→ What to produce
Exactly as written, transcribe the data that follows.

→ Given data

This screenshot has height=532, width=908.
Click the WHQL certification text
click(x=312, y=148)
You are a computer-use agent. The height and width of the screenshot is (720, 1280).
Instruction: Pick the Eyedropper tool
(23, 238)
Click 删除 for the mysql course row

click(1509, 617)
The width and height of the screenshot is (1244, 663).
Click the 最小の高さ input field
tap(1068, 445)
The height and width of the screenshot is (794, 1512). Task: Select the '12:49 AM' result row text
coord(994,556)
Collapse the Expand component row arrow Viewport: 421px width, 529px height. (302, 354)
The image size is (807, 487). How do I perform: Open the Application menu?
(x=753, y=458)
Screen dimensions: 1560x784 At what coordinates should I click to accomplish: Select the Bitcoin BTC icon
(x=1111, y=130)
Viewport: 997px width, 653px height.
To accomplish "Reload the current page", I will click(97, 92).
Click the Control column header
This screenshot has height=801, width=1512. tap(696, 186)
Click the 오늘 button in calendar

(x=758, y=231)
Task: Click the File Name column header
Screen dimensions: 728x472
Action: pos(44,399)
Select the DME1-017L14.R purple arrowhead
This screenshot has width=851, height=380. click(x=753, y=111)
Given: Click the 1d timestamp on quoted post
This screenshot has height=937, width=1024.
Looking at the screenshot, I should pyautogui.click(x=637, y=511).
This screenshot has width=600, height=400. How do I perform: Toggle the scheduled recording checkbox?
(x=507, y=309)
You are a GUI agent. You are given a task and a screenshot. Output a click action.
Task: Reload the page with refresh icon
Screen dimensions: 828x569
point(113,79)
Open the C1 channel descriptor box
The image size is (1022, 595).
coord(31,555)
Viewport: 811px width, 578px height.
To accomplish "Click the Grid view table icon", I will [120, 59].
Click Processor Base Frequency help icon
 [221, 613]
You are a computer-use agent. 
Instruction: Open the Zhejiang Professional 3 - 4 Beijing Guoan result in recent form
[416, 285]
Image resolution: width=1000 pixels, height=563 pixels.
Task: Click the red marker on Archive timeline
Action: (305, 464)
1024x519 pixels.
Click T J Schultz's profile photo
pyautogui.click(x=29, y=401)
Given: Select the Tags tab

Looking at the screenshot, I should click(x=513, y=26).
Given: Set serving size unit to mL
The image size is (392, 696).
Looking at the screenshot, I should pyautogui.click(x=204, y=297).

→ Task answer
This screenshot has height=532, width=908.
Click the WHQL certification text
click(x=312, y=148)
You are a computer-use agent. The height and width of the screenshot is (720, 1280).
Instruction: Pick the Eyedropper tool
(23, 238)
Click 删除 for the mysql course row

click(1509, 617)
The width and height of the screenshot is (1244, 663).
Click the 最小の高さ input field
tap(1068, 445)
The height and width of the screenshot is (794, 1512). Task: Select the '12:49 AM' result row text
coord(994,556)
Collapse the Expand component row arrow Viewport: 421px width, 529px height. (302, 354)
The image size is (807, 487). How do I perform: Open the Application menu?
(x=753, y=458)
Screen dimensions: 1560x784 At what coordinates should I click to accomplish: Select the Bitcoin BTC icon
(x=1111, y=130)
Viewport: 997px width, 653px height.
To accomplish "Reload the current page", I will click(97, 92).
Click the Control column header
This screenshot has height=801, width=1512. tap(696, 186)
Click the 오늘 button in calendar

(x=758, y=231)
Task: Click the File Name column header
Screen dimensions: 728x472
Action: pos(44,399)
Select the DME1-017L14.R purple arrowhead
This screenshot has width=851, height=380. click(x=753, y=111)
Given: Click the 1d timestamp on quoted post
This screenshot has height=937, width=1024.
Looking at the screenshot, I should pyautogui.click(x=637, y=511).
This screenshot has width=600, height=400. How do I perform: Toggle the scheduled recording checkbox?
(x=507, y=309)
You are a GUI agent. You are given a task and a screenshot. Output a click action.
Task: Reload the page with refresh icon
Screen dimensions: 828x569
point(113,79)
Open the C1 channel descriptor box
The image size is (1022, 595).
coord(31,555)
Viewport: 811px width, 578px height.
To accomplish "Click the Grid view table icon", I will [120, 59].
Click Processor Base Frequency help icon
 [221, 613]
You are a computer-use agent. 
Instruction: Open the Zhejiang Professional 3 - 4 Beijing Guoan result in recent form
[416, 285]
Image resolution: width=1000 pixels, height=563 pixels.
Task: Click the red marker on Archive timeline
Action: (305, 464)
1024x519 pixels.
Click T J Schultz's profile photo
pyautogui.click(x=29, y=401)
Given: Select the Tags tab

Looking at the screenshot, I should click(x=513, y=26).
Given: Set serving size unit to mL
The image size is (392, 696).
Looking at the screenshot, I should pyautogui.click(x=204, y=297).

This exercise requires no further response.